- EXERCISE:
Your response should be the listing below, repeated exactly and in full.
━━━━━━━━━━━━━━━━━━━━
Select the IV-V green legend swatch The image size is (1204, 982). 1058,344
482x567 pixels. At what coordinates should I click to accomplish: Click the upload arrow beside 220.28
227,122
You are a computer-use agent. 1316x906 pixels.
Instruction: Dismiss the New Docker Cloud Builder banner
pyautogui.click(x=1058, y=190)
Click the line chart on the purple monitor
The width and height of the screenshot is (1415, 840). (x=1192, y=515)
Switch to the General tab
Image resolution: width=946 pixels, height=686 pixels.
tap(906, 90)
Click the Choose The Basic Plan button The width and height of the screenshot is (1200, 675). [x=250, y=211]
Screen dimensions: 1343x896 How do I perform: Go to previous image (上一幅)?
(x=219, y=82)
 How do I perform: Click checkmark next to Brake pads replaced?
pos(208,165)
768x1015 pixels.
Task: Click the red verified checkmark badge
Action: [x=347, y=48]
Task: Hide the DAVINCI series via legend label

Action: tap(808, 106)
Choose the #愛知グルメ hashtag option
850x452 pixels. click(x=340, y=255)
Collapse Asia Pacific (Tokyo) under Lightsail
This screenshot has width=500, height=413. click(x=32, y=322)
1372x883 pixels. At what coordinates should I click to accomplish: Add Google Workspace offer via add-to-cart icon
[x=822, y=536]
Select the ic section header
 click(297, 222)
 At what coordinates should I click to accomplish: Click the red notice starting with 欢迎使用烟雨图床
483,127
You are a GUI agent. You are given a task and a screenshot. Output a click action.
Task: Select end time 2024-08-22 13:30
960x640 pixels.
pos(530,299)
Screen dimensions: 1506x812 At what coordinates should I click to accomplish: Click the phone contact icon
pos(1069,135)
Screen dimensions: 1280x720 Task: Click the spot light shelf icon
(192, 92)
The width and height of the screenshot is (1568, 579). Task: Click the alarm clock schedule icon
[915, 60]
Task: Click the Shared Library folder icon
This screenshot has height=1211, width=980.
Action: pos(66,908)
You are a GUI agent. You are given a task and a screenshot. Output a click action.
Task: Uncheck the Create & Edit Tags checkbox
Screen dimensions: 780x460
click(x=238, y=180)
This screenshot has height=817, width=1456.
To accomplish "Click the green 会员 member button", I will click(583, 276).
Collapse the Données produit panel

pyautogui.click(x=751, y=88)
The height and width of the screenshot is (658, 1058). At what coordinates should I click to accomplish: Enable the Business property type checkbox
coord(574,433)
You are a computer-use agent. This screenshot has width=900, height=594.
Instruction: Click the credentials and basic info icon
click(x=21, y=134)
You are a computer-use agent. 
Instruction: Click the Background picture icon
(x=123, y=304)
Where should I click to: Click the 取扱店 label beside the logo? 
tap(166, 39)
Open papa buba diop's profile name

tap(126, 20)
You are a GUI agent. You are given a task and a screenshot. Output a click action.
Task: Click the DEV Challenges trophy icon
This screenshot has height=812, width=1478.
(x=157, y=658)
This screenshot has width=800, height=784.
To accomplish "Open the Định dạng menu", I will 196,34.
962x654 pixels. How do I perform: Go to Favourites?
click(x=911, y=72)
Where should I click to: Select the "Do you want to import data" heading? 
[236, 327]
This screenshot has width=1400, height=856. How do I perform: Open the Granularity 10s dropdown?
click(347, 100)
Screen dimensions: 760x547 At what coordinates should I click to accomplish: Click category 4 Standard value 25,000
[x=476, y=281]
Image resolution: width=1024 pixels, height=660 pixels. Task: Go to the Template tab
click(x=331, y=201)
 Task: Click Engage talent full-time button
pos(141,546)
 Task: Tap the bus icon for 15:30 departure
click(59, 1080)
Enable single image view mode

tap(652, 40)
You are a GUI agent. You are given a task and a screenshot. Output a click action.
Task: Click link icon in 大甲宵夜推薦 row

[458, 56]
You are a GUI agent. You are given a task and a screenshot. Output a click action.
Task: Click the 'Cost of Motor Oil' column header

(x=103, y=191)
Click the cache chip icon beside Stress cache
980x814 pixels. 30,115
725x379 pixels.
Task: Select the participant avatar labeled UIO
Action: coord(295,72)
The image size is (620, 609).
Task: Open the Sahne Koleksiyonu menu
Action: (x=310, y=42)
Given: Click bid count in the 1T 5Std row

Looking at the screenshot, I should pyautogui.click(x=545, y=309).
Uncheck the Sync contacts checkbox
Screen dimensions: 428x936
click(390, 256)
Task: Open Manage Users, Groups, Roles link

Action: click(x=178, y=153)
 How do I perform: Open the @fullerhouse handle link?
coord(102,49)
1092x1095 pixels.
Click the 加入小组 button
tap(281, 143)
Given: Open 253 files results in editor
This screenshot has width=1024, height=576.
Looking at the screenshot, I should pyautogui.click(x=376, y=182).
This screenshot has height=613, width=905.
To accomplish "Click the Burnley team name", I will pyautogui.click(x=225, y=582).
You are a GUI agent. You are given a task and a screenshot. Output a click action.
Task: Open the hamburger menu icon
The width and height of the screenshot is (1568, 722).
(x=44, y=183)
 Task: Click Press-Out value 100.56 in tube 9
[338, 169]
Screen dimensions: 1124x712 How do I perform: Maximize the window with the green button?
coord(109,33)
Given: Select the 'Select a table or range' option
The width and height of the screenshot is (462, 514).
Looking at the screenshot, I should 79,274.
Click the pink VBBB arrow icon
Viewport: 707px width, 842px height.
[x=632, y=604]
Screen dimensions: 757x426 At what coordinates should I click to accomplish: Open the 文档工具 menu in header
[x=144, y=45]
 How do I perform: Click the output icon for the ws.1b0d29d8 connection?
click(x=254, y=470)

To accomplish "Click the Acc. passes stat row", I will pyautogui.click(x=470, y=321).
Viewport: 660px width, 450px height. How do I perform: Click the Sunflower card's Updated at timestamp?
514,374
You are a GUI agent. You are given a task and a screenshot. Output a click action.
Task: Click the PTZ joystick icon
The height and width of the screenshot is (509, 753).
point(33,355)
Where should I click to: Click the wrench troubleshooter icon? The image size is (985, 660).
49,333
━━━━━━━━━━━━━━━━━━━━
- RESULT FOR THIS EXERCISE:
Select the IV-V green legend swatch The image size is (1204, 982). 1058,344
482x567 pixels. At what coordinates should I click to accomplish: Click the upload arrow beside 220.28
227,122
You are a computer-use agent. 1316x906 pixels.
Instruction: Dismiss the New Docker Cloud Builder banner
pyautogui.click(x=1058, y=190)
Click the line chart on the purple monitor
The width and height of the screenshot is (1415, 840). (x=1192, y=515)
Switch to the General tab
Image resolution: width=946 pixels, height=686 pixels.
tap(906, 90)
Click the Choose The Basic Plan button The width and height of the screenshot is (1200, 675). [x=250, y=211]
Screen dimensions: 1343x896 How do I perform: Go to previous image (上一幅)?
(x=219, y=82)
 How do I perform: Click checkmark next to Brake pads replaced?
pos(208,165)
768x1015 pixels.
Task: Click the red verified checkmark badge
Action: [x=347, y=48]
Task: Hide the DAVINCI series via legend label

Action: tap(808, 106)
Choose the #愛知グルメ hashtag option
850x452 pixels. click(x=340, y=255)
Collapse Asia Pacific (Tokyo) under Lightsail
This screenshot has width=500, height=413. click(x=32, y=322)
1372x883 pixels. At what coordinates should I click to accomplish: Add Google Workspace offer via add-to-cart icon
[x=822, y=536]
Select the ic section header
 click(297, 222)
 At what coordinates should I click to accomplish: Click the red notice starting with 欢迎使用烟雨图床
483,127
You are a GUI agent. You are given a task and a screenshot. Output a click action.
Task: Select end time 2024-08-22 13:30
960x640 pixels.
pos(530,299)
Screen dimensions: 1506x812 At what coordinates should I click to accomplish: Click the phone contact icon
pos(1069,135)
Screen dimensions: 1280x720 Task: Click the spot light shelf icon
(192, 92)
The width and height of the screenshot is (1568, 579). Task: Click the alarm clock schedule icon
[915, 60]
Task: Click the Shared Library folder icon
This screenshot has height=1211, width=980.
Action: pos(66,908)
You are a GUI agent. You are given a task and a screenshot. Output a click action.
Task: Uncheck the Create & Edit Tags checkbox
Screen dimensions: 780x460
click(x=238, y=180)
This screenshot has height=817, width=1456.
To accomplish "Click the green 会员 member button", I will click(583, 276).
Collapse the Données produit panel

pyautogui.click(x=751, y=88)
The height and width of the screenshot is (658, 1058). At what coordinates should I click to accomplish: Enable the Business property type checkbox
coord(574,433)
You are a computer-use agent. This screenshot has width=900, height=594.
Instruction: Click the credentials and basic info icon
click(x=21, y=134)
You are a computer-use agent. 
Instruction: Click the Background picture icon
(x=123, y=304)
Where should I click to: Click the 取扱店 label beside the logo? 
tap(166, 39)
Open papa buba diop's profile name

tap(126, 20)
You are a GUI agent. You are given a task and a screenshot. Output a click action.
Task: Click the DEV Challenges trophy icon
This screenshot has height=812, width=1478.
(x=157, y=658)
This screenshot has width=800, height=784.
To accomplish "Open the Định dạng menu", I will 196,34.
962x654 pixels. How do I perform: Go to Favourites?
click(x=911, y=72)
Where should I click to: Select the "Do you want to import data" heading? 
[236, 327]
This screenshot has width=1400, height=856. How do I perform: Open the Granularity 10s dropdown?
click(347, 100)
Screen dimensions: 760x547 At what coordinates should I click to accomplish: Click category 4 Standard value 25,000
[x=476, y=281]
Image resolution: width=1024 pixels, height=660 pixels. Task: Go to the Template tab
click(x=331, y=201)
 Task: Click Engage talent full-time button
pos(141,546)
 Task: Tap the bus icon for 15:30 departure
click(59, 1080)
Enable single image view mode

tap(652, 40)
You are a GUI agent. You are given a task and a screenshot. Output a click action.
Task: Click link icon in 大甲宵夜推薦 row

[458, 56]
You are a GUI agent. You are given a task and a screenshot. Output a click action.
Task: Click the 'Cost of Motor Oil' column header

(x=103, y=191)
Click the cache chip icon beside Stress cache
980x814 pixels. 30,115
725x379 pixels.
Task: Select the participant avatar labeled UIO
Action: coord(295,72)
The image size is (620, 609).
Task: Open the Sahne Koleksiyonu menu
Action: (x=310, y=42)
Given: Click bid count in the 1T 5Std row

Looking at the screenshot, I should pyautogui.click(x=545, y=309).
Uncheck the Sync contacts checkbox
Screen dimensions: 428x936
click(390, 256)
Task: Open Manage Users, Groups, Roles link

Action: click(x=178, y=153)
 How do I perform: Open the @fullerhouse handle link?
coord(102,49)
1092x1095 pixels.
Click the 加入小组 button
tap(281, 143)
Given: Open 253 files results in editor
This screenshot has width=1024, height=576.
Looking at the screenshot, I should pyautogui.click(x=376, y=182).
This screenshot has height=613, width=905.
To accomplish "Click the Burnley team name", I will pyautogui.click(x=225, y=582).
You are a GUI agent. You are given a task and a screenshot. Output a click action.
Task: Open the hamburger menu icon
The width and height of the screenshot is (1568, 722).
(x=44, y=183)
 Task: Click Press-Out value 100.56 in tube 9
[338, 169]
Screen dimensions: 1124x712 How do I perform: Maximize the window with the green button?
coord(109,33)
Given: Select the 'Select a table or range' option
The width and height of the screenshot is (462, 514).
Looking at the screenshot, I should 79,274.
Click the pink VBBB arrow icon
Viewport: 707px width, 842px height.
[x=632, y=604]
Screen dimensions: 757x426 At what coordinates should I click to accomplish: Open the 文档工具 menu in header
[x=144, y=45]
 How do I perform: Click the output icon for the ws.1b0d29d8 connection?
click(x=254, y=470)

To accomplish "Click the Acc. passes stat row", I will pyautogui.click(x=470, y=321).
Viewport: 660px width, 450px height. How do I perform: Click the Sunflower card's Updated at timestamp?
514,374
You are a GUI agent. You are given a task and a screenshot. Output a click action.
Task: Click the PTZ joystick icon
The height and width of the screenshot is (509, 753).
point(33,355)
Where should I click to: Click the wrench troubleshooter icon? The image size is (985, 660).
49,333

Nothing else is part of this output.